Mont-Saint-Guibert, Belgium – Celyad Oncology (Euronext & Nasdaq: CYAD) (the “Company”), a biotechnology company focused on innovative technologies for chimeric antigen receptor (CAR) T-cell therapies, received a letter (the “Bid Price Notice”) on April 19th, 2023 from The Nasdaq Stock Market (“Nasdaq”) informing the Company that the minimum closing bid price per share of its American Depositary Shares representing ordinary shares (“ADSs”) was below $1.00 for a period of 30 consecutive business days and that the Company did not meet the minimum bid price requirement set forth in Nasdaq Listing Rule 5450(a)(1) (the “Minimum Bid Price Requirement”).
The Bid Price Notice has no immediate effect on the listing of the Company’s ADSs on the Nasdaq Global Market. In accordance with Nasdaq Listing Rule 5810(c)(3)(A), the Company has 180 calendar days, or until October 16, 2023 (the “Compliance Date”), to regain compliance with the Minimum Bid Price Requirement. To regain compliance, the closing bid price of the Company’s ADSs must be at least $1.00 per share for a minimum of ten consecutive business days before the Compliance Date.

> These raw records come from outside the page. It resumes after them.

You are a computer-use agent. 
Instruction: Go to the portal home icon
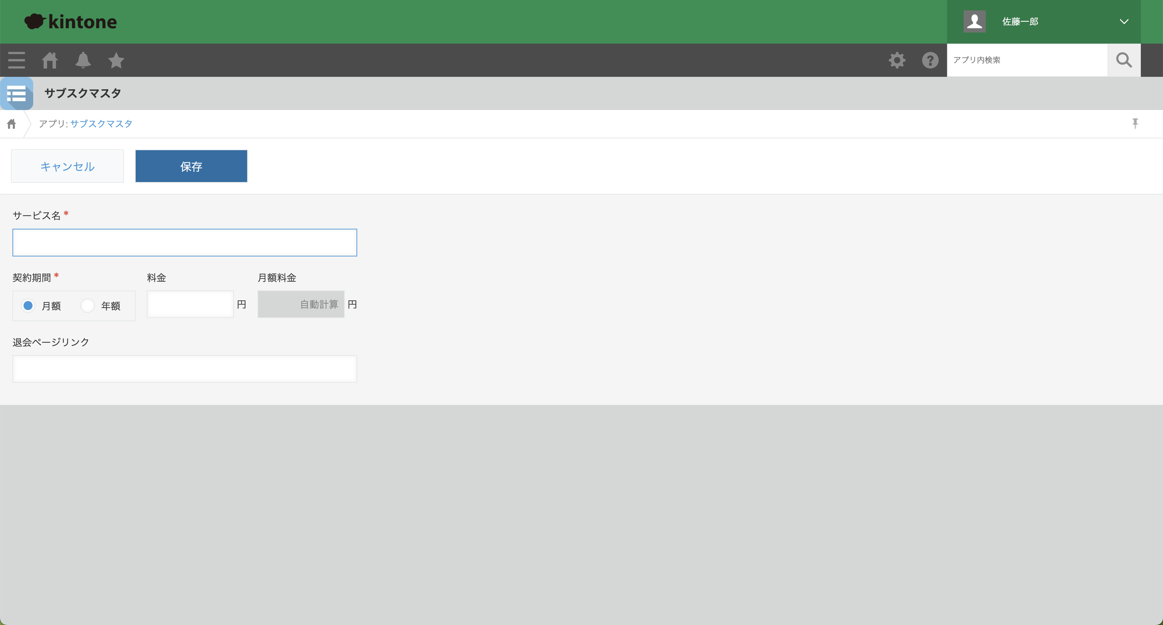click(50, 60)
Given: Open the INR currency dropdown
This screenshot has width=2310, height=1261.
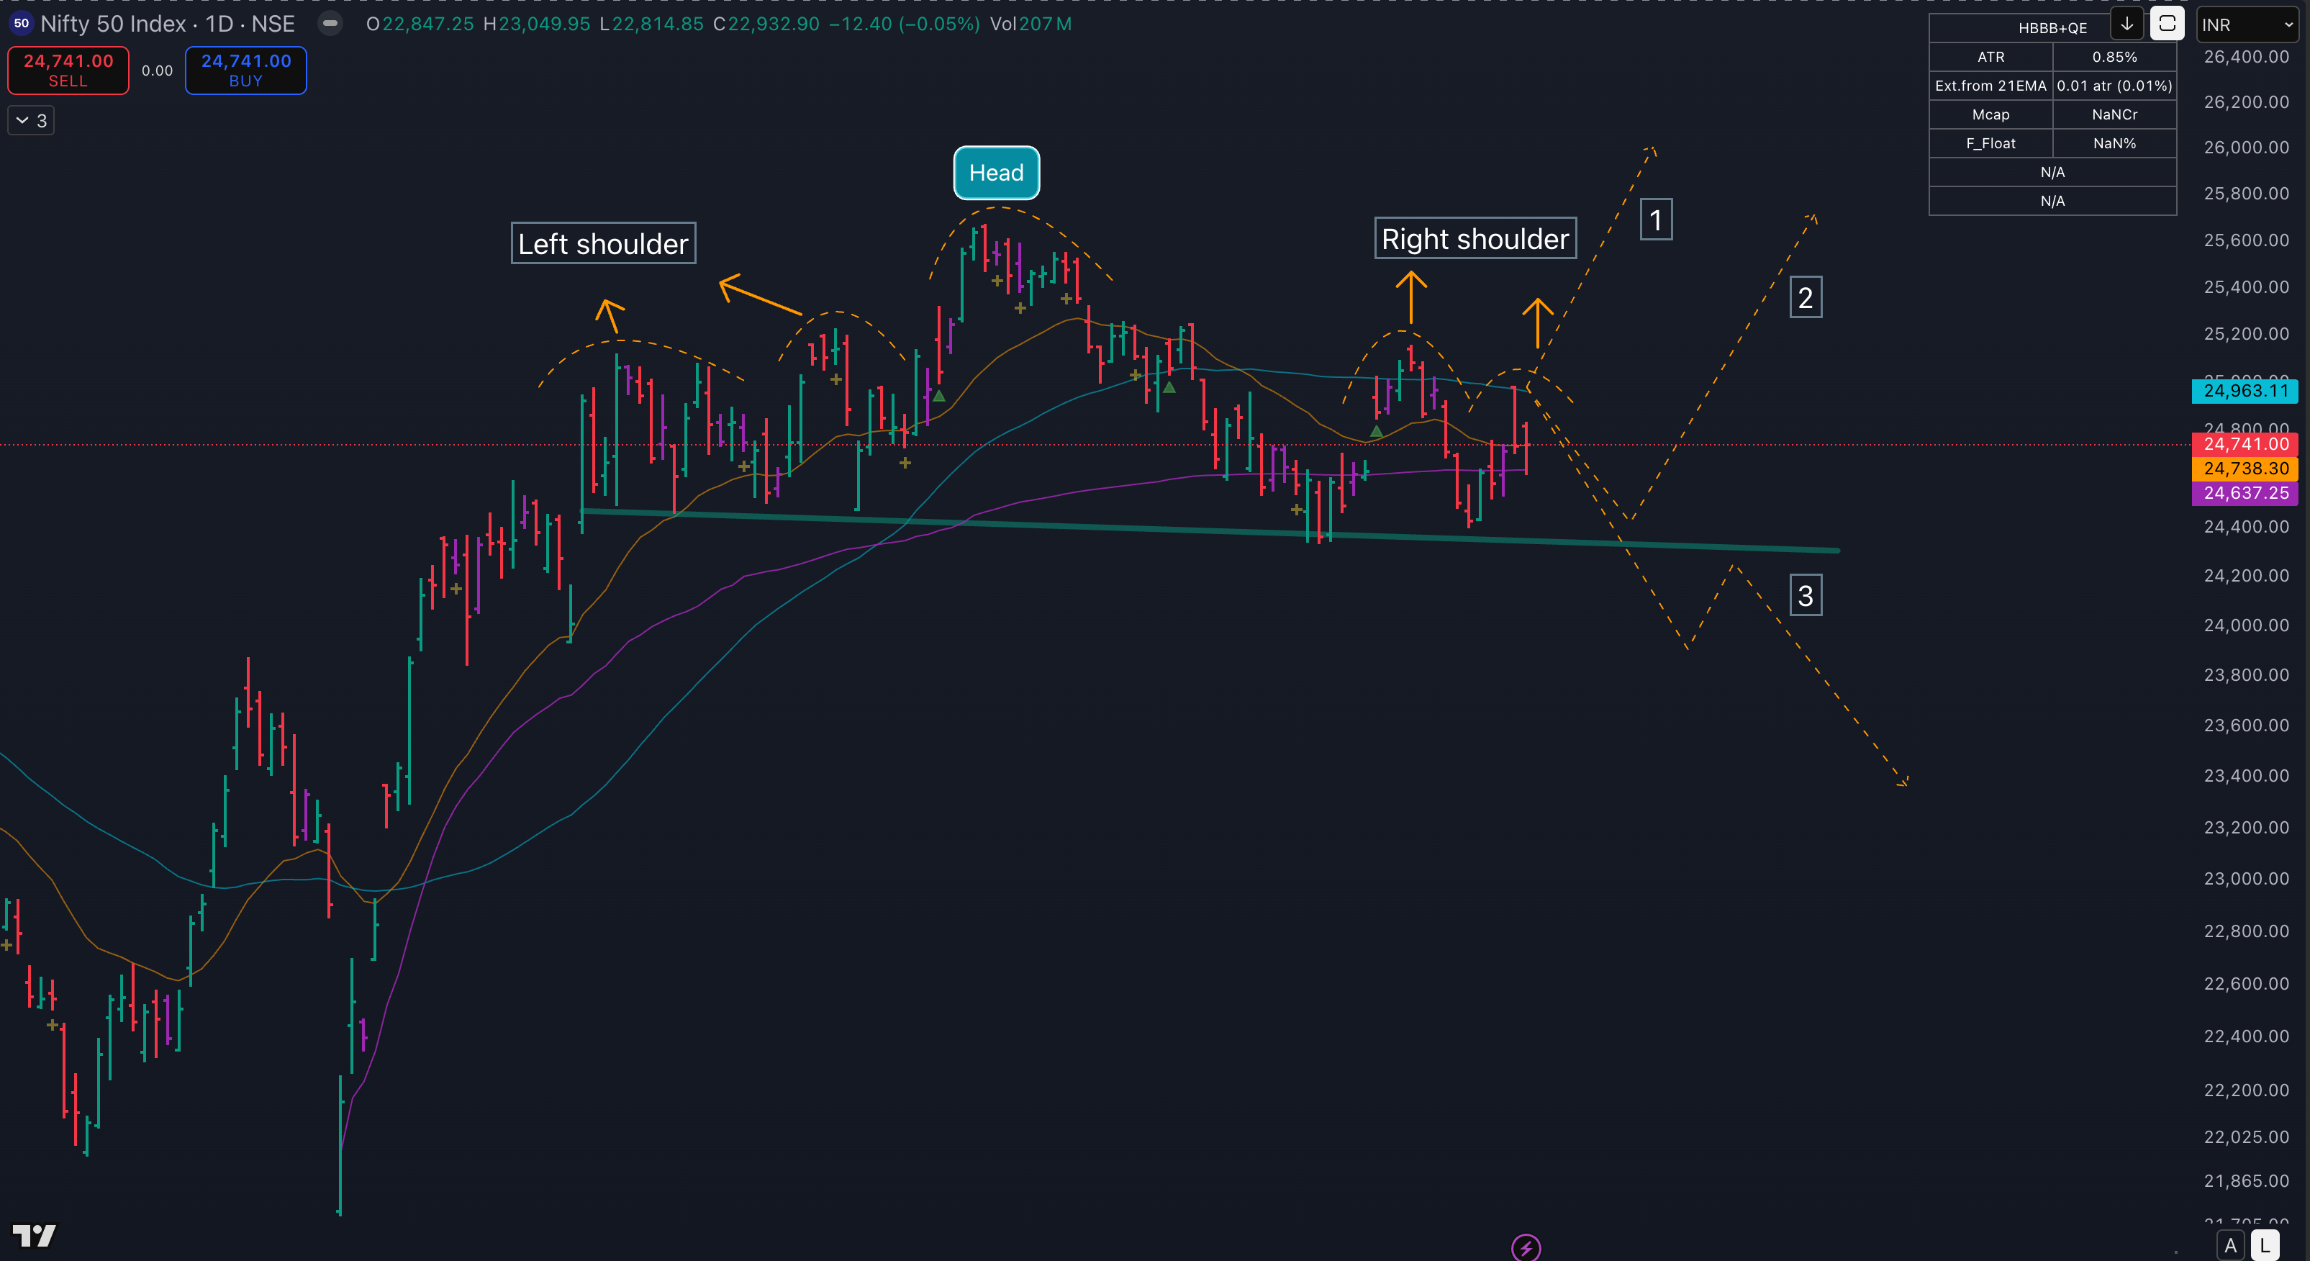Looking at the screenshot, I should click(x=2246, y=25).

In the event that the Company does not regain compliance by the Compliance Date, the Company may transfer the listing and trading of its ADSs to The Nasdaq Capital Market, provided that it meets the applicable standards for initial listing of its ordinary shares on the Nasdaq Capital Market (other than the Minimum Bid Price Requirement) and may be eligible for an additional 180 calendar day grace period by providing a written notice of its intention to cure the deficiency during this second compliance period by effecting a reverse share split, if necessary. If the Company does not regain compliance with the Minimum Bid Price Requirement by the Compliance Date, and is ineligible for an additional grace period, Nasdaq will provide written notice that the ADSs are subject to delisting from the Nasdaq Global Market. In that event, the Company may appeal the determination to a Nasdaq hearings panel. There can be no assurance that the Company will regain compliance with the Minimum Bid Price Requirement before the Compliance Date, be able to secure a second period of 180 days to regain compliance if the Company decides to pursue this option or maintain compliance with the other Nasdaq listing requirements.
The Company intends to monitor the closing bid price of its ADSs between now and the Compliance Date. Receipt of the Bid Price Notice has no effect on the Company’s business operations.
As previously announced, on March 31, 2023, the Company received a letter (the “Stockholders’ Equity Notice”) from Nasdaq notifying the Company that it failed to maintain the continued listing requirement under Nasdaq Listing Rule 5450(b)(1)(A) for the Nasdaq Global Market, which requires that a listed company’s stockholders’ equity be at least $10.0 million (the “Stockholders’ Equity Requirement”).
Based upon the reported stockholders’ equity of approximately $4.6 million in the Company’s Form 20-F for the period ended December 31, 2022, the Company did not meet the Stockholders’ Equity Requirement.
The Company has a period of 45 calendar days from the date of the Stockholders’ Equity Notice, or until May 15, 2023, to submit a plan to regain compliance with the Stockholders’ Equity Requirement. If such a plan is submitted and accepted, Nasdaq may grant an extension of up to 180 calendar days from the date of the Stockholders’ Equity Notice for the Company to regain compliance.